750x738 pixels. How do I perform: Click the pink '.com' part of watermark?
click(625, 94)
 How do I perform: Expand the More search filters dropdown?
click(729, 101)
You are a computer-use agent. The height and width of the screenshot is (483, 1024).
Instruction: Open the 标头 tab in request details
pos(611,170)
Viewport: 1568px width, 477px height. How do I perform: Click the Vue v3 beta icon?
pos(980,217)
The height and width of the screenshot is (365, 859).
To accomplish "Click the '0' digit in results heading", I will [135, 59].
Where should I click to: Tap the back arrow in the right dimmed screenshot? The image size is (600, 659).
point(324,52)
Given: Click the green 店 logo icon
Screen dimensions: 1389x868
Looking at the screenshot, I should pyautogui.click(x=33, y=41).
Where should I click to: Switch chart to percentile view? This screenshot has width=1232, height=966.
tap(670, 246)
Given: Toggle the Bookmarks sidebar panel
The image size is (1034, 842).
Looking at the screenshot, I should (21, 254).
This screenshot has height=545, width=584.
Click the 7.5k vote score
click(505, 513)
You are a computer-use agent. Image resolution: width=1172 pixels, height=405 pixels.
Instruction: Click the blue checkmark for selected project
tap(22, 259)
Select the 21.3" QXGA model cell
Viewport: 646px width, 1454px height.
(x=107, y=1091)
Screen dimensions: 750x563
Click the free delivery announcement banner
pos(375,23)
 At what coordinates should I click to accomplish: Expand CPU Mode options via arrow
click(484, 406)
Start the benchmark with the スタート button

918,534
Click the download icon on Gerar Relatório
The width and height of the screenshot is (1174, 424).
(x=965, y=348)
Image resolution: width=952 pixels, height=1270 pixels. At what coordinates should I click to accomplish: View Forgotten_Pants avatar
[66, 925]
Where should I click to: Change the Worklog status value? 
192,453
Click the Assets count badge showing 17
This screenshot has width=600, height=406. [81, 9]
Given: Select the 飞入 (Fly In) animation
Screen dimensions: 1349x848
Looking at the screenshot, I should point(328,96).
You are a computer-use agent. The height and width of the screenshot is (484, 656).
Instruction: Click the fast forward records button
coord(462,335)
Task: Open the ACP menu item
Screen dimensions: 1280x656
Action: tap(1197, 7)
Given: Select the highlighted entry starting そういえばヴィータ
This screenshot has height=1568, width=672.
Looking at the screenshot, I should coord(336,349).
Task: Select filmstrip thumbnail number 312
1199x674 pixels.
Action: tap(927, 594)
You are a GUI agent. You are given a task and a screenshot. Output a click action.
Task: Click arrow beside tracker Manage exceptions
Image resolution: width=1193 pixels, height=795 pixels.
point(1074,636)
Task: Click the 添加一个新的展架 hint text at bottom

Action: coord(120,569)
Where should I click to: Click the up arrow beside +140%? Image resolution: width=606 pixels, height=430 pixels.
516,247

§ §

WHAT TO PRODUCE
Among the lines above, find those that contain the word "computer" and copy them.

SOLVED PROBLEM
You are a computer-use agent. The height and width of the screenshot is (483, 1024).
You are a computer-use agent. Image resolution: width=1172 pixels, height=405 pixels.
You are a computer-use agent. The height and width of the screenshot is (484, 656).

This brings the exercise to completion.